[Saved entries]
=== Section Start ===

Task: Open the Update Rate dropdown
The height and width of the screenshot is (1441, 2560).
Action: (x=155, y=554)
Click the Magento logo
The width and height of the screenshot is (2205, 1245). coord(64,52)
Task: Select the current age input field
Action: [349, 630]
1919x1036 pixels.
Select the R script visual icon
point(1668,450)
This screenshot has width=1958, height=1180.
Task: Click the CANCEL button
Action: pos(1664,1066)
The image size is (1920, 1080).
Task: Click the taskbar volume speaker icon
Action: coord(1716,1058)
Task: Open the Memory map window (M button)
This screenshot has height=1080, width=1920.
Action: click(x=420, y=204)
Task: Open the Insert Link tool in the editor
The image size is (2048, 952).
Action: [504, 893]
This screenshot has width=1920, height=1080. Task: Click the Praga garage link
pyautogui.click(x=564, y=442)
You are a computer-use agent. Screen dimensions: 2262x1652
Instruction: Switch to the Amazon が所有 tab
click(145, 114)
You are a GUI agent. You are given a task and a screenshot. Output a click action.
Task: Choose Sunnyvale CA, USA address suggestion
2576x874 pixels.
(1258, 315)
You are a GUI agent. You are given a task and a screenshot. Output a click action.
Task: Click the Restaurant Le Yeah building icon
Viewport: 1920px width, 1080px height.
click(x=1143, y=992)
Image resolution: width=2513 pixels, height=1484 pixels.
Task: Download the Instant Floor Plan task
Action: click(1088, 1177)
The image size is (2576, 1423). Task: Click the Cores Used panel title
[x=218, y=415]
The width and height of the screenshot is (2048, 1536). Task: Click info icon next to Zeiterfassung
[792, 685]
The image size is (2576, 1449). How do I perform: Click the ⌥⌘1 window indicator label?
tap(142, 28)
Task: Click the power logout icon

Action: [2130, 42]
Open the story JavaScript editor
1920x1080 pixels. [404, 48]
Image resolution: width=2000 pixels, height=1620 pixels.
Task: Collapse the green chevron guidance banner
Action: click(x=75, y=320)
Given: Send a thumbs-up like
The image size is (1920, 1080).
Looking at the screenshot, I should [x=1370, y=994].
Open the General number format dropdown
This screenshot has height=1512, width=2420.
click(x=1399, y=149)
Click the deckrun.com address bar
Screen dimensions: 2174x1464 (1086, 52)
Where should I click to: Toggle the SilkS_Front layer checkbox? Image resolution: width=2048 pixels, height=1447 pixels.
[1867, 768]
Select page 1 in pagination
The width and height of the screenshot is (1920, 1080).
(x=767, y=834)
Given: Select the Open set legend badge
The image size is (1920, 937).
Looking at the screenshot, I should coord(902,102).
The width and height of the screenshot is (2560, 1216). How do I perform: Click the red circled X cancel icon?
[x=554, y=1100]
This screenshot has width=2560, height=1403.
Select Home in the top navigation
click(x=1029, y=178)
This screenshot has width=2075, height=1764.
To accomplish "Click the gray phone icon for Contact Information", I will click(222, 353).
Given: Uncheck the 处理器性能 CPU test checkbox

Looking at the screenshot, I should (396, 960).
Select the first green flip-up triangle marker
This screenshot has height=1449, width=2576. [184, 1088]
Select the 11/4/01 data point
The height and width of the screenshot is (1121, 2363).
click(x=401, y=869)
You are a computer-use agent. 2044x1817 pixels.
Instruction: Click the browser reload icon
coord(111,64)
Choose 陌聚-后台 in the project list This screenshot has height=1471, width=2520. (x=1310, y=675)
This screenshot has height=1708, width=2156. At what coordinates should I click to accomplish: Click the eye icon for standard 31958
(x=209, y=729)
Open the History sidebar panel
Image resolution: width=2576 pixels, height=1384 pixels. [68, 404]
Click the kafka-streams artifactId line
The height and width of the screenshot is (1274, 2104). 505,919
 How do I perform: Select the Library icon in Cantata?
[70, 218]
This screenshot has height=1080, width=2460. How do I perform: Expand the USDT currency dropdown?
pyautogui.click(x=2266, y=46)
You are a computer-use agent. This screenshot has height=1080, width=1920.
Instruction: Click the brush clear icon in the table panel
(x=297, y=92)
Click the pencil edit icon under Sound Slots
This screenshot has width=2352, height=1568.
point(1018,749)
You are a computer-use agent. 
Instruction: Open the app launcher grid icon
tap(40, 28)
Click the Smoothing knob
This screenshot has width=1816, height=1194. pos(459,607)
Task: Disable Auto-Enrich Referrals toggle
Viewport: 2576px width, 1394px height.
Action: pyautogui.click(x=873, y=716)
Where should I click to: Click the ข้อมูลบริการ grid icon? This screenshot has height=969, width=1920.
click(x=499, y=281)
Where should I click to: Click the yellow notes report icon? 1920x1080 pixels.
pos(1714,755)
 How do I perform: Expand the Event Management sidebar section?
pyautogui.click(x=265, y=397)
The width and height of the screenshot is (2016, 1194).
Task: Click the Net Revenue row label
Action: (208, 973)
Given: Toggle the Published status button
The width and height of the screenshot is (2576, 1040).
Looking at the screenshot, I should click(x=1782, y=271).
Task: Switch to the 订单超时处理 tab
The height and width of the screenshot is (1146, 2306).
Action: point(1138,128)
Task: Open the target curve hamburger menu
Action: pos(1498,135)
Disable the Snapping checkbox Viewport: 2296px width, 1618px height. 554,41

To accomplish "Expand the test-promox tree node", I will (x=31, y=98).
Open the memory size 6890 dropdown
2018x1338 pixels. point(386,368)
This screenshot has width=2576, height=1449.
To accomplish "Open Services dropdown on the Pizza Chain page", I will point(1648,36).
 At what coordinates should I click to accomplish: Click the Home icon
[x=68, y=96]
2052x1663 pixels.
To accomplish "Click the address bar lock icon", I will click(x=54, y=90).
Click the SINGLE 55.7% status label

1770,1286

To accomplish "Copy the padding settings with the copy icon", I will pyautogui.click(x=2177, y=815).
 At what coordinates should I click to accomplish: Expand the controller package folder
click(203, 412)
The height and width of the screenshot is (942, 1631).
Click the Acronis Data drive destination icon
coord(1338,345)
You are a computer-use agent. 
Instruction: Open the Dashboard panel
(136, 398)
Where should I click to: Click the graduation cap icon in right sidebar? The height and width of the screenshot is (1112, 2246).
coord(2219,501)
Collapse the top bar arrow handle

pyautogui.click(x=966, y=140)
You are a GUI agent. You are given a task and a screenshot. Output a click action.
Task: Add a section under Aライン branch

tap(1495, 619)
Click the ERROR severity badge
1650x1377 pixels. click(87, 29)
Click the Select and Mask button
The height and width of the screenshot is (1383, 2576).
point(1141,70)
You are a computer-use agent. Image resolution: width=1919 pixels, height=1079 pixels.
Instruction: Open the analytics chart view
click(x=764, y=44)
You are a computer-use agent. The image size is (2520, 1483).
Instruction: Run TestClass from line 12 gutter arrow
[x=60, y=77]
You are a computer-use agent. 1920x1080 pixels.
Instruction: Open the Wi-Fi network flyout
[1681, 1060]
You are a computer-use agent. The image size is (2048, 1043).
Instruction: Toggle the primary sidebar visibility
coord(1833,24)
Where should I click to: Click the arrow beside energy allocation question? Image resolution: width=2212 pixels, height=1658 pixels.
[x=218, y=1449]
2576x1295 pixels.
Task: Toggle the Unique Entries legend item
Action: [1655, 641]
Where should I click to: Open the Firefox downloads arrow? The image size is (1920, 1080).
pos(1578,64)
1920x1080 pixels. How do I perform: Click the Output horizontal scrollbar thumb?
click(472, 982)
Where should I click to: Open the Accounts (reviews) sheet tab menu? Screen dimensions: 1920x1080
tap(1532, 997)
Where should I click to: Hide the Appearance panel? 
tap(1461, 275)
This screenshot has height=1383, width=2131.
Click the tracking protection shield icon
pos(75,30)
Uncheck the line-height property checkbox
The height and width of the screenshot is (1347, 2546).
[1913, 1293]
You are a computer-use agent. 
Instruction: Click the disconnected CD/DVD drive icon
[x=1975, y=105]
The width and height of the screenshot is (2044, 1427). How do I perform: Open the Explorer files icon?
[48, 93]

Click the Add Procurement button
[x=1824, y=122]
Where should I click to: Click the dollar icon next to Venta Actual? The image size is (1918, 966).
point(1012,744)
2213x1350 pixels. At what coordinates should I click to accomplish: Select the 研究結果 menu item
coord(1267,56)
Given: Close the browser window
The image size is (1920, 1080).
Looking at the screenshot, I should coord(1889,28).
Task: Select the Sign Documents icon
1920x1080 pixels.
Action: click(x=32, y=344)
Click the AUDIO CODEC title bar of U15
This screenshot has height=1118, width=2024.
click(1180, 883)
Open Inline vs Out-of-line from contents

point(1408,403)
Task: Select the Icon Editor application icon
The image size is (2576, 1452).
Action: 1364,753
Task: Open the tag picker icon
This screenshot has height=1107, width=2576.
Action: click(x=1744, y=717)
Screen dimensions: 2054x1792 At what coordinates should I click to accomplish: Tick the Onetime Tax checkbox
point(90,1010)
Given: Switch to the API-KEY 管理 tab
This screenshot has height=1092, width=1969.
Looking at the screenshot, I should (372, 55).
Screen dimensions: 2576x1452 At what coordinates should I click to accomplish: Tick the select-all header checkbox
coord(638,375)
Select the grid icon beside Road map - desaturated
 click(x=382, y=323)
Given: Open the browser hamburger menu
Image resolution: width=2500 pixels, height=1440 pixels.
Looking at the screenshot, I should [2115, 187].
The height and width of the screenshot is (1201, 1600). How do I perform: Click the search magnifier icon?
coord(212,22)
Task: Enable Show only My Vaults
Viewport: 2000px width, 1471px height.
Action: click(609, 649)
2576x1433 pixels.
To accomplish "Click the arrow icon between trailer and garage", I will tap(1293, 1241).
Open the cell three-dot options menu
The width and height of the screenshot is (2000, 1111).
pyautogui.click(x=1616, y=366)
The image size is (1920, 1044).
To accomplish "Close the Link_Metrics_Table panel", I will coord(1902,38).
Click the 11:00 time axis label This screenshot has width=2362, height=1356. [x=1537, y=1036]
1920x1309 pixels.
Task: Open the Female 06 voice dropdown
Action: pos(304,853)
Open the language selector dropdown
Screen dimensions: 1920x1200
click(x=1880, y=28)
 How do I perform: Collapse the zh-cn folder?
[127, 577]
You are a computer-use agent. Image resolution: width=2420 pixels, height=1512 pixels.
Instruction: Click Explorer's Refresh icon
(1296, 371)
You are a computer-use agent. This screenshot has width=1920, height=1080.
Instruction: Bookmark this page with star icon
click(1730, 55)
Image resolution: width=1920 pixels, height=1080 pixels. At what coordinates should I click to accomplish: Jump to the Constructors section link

=== Section End ===

» WHAT IS EXPECTED: Look through the entries above and quote exactly the lines from the line with "You are a computer-use agent. Image resolution: width=1919" to the line with "You are a computer-use agent. The image size is (2520, 1483).", counting both of those lines.

» TASK OUTPUT:
You are a computer-use agent. Image resolution: width=1919 pixels, height=1079 pixels.
Instruction: Open the analytics chart view
click(x=764, y=44)
You are a computer-use agent. The image size is (2520, 1483).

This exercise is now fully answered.